» **Objective**
Please edit the material from the line with "How do I perform: Click" up to and including the line with "pyautogui.click(x=497, y=479)", swapping "green" for "yellow" and keeping everything else the same. Omit the pictures from your answer.

# START OF Provided records

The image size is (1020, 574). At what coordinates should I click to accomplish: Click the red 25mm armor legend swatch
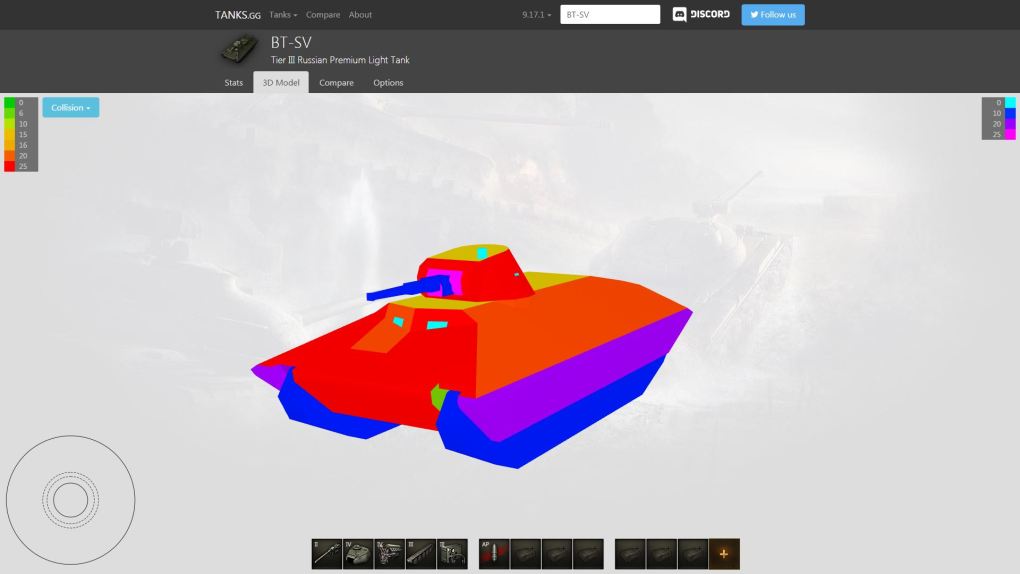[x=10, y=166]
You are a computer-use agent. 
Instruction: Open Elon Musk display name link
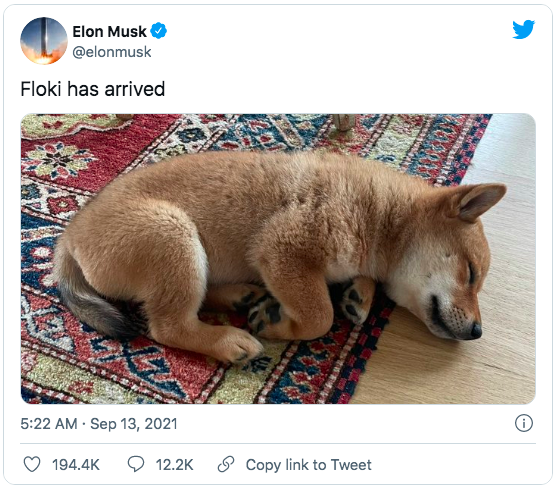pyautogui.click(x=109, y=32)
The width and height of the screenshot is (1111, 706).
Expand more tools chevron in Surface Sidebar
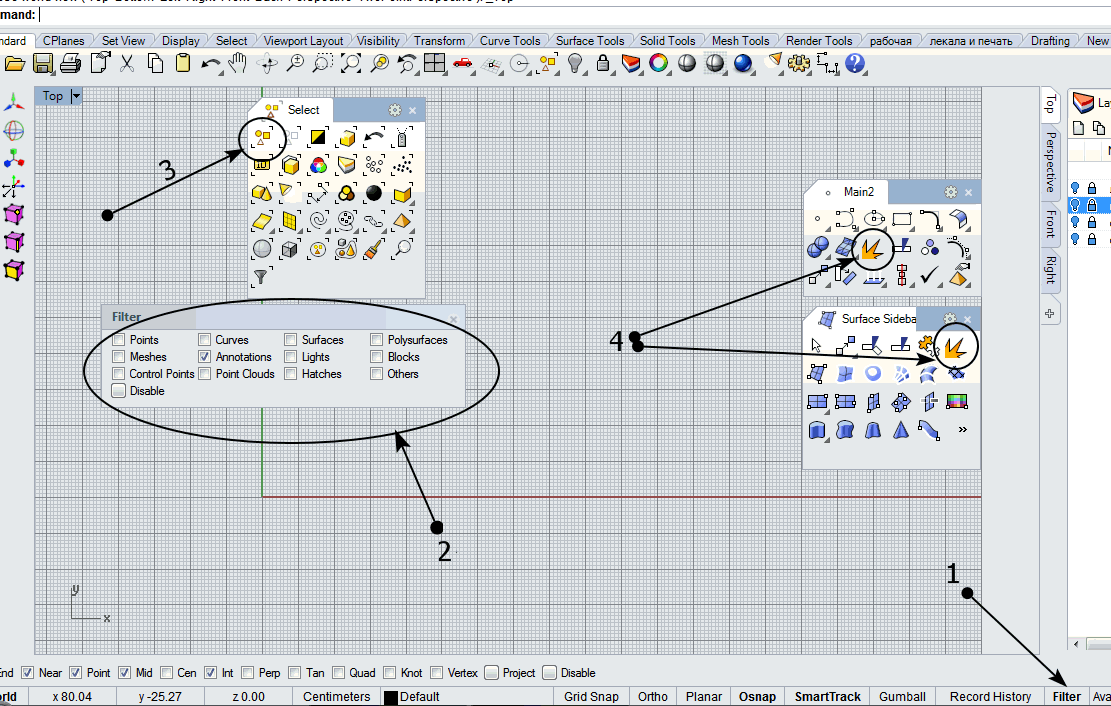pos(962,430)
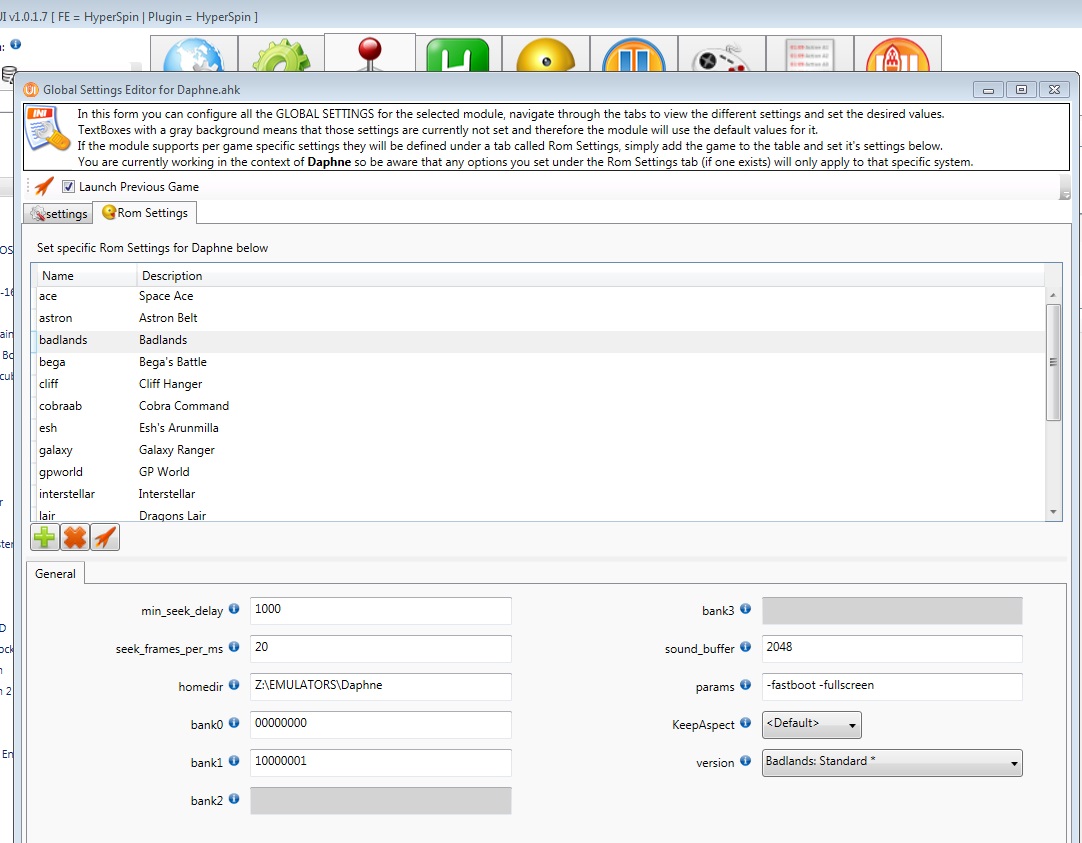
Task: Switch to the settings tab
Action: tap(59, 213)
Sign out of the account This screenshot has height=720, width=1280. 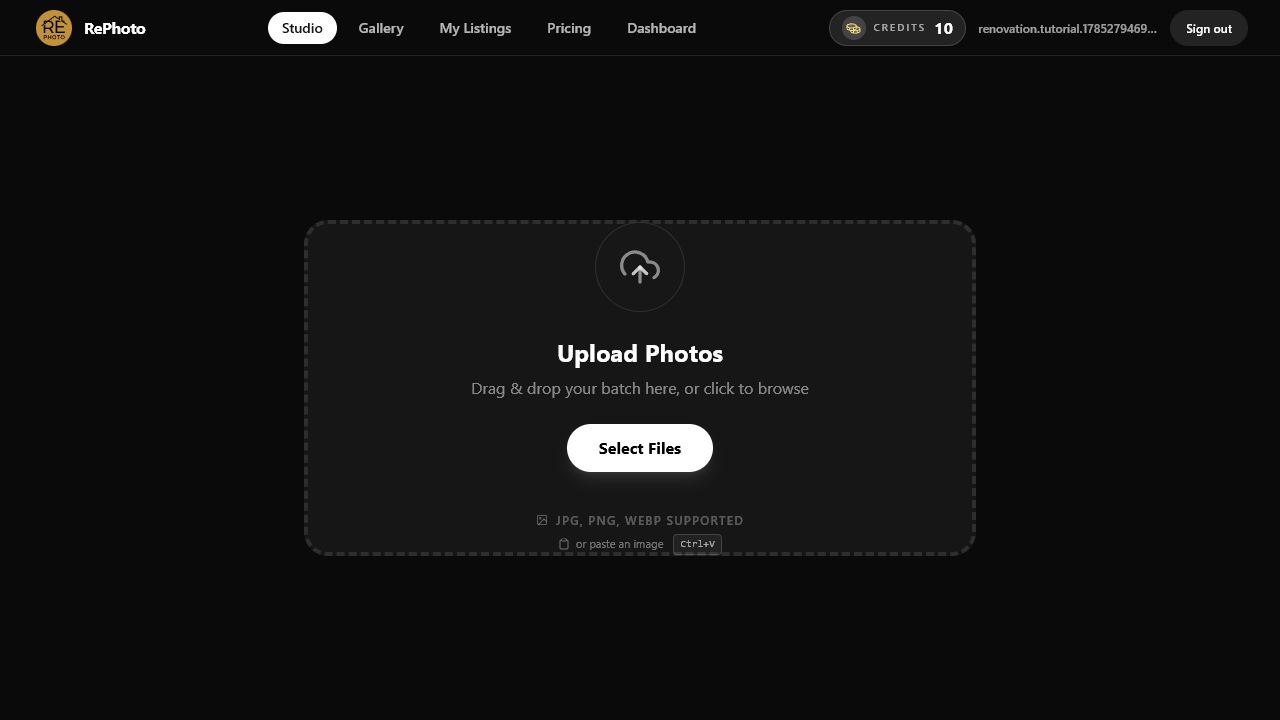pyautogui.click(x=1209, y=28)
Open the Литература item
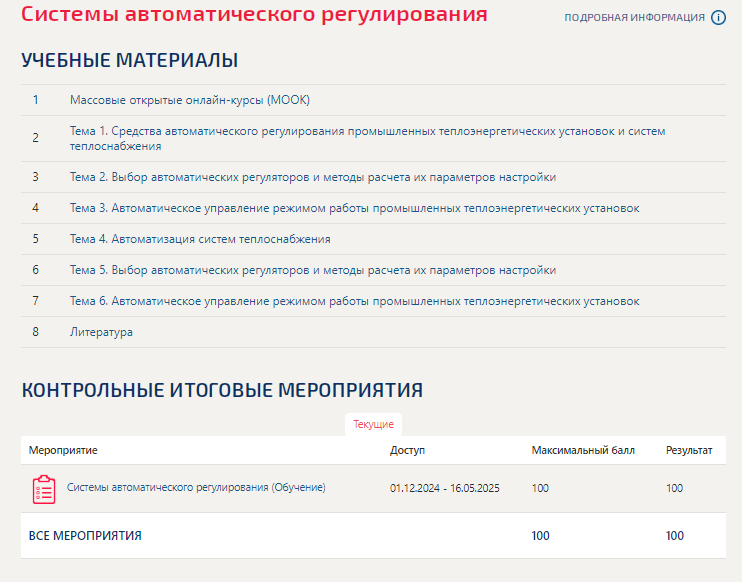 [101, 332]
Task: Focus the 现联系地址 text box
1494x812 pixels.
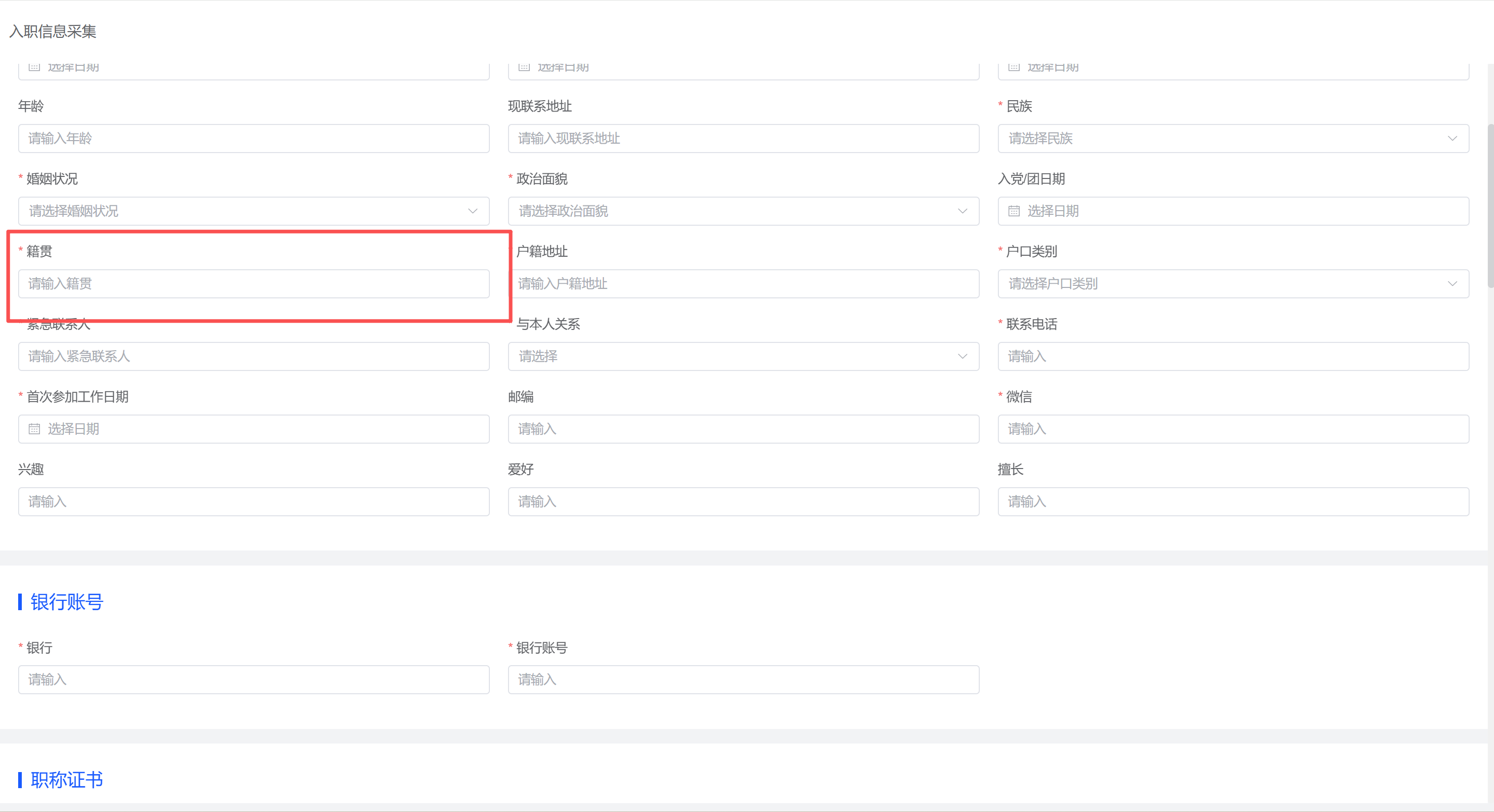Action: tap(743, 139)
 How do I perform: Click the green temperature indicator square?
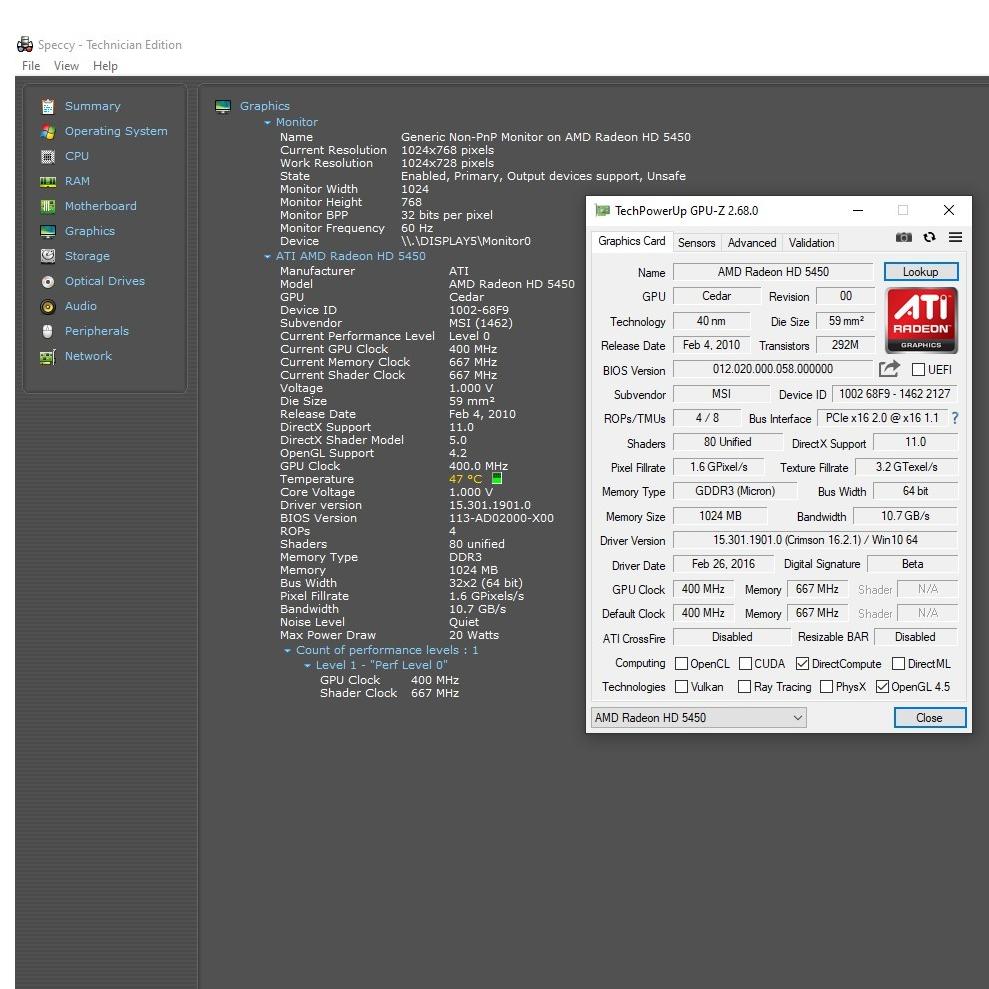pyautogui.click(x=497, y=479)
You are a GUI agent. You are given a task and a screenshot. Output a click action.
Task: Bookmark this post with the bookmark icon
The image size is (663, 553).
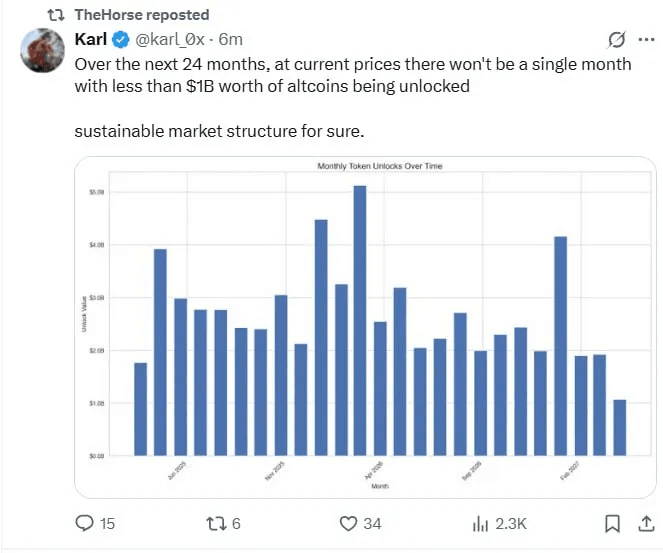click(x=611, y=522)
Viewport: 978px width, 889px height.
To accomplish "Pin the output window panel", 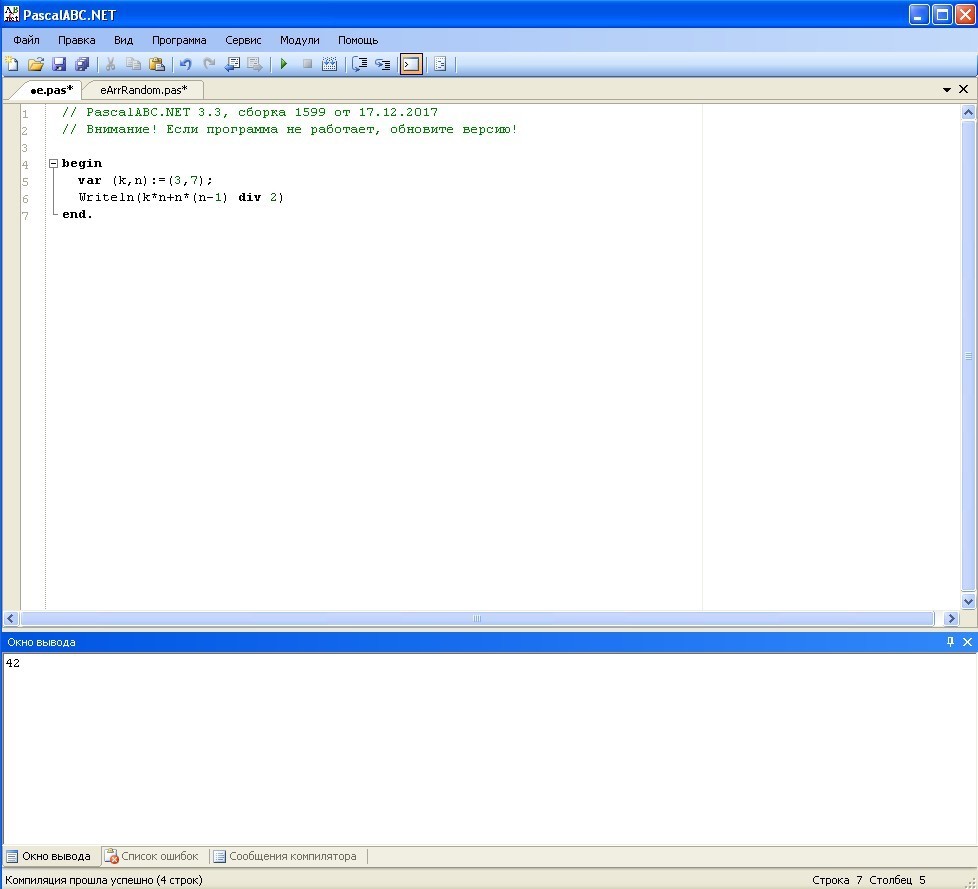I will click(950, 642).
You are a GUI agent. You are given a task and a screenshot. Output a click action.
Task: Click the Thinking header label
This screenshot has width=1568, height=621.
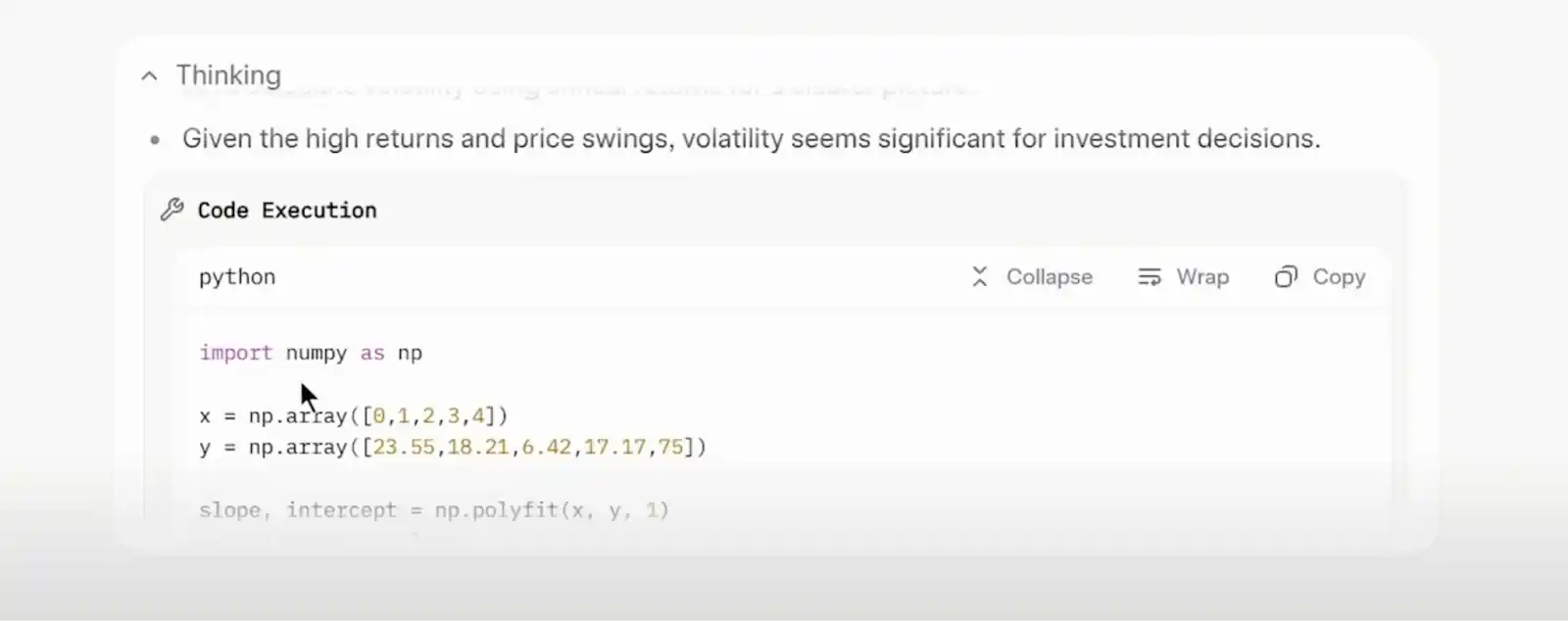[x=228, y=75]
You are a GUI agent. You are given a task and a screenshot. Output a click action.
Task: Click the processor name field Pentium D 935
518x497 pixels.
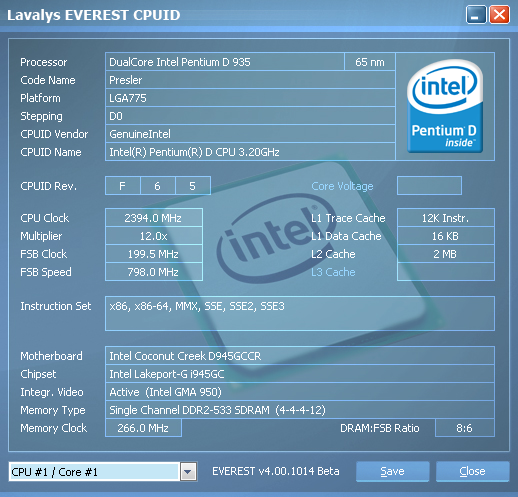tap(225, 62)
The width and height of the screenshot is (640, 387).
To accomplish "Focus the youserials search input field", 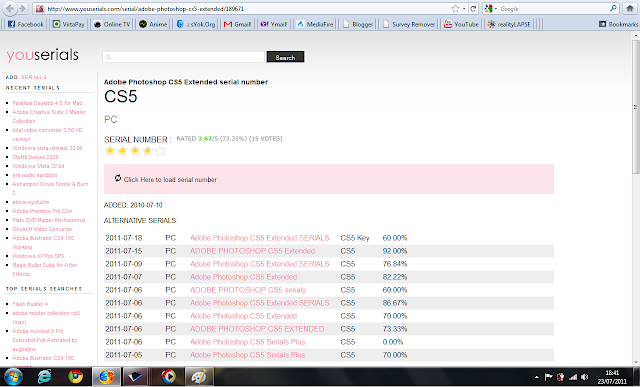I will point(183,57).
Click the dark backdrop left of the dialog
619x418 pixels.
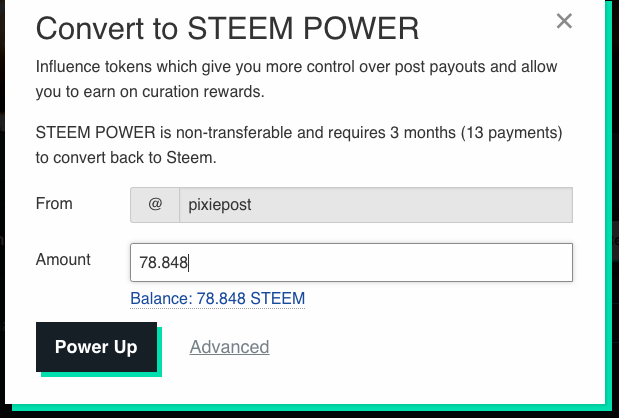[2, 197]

# END OF Provided records

» **Final result**
 How do I perform: Click the yellow temperature indicator square?
pyautogui.click(x=497, y=479)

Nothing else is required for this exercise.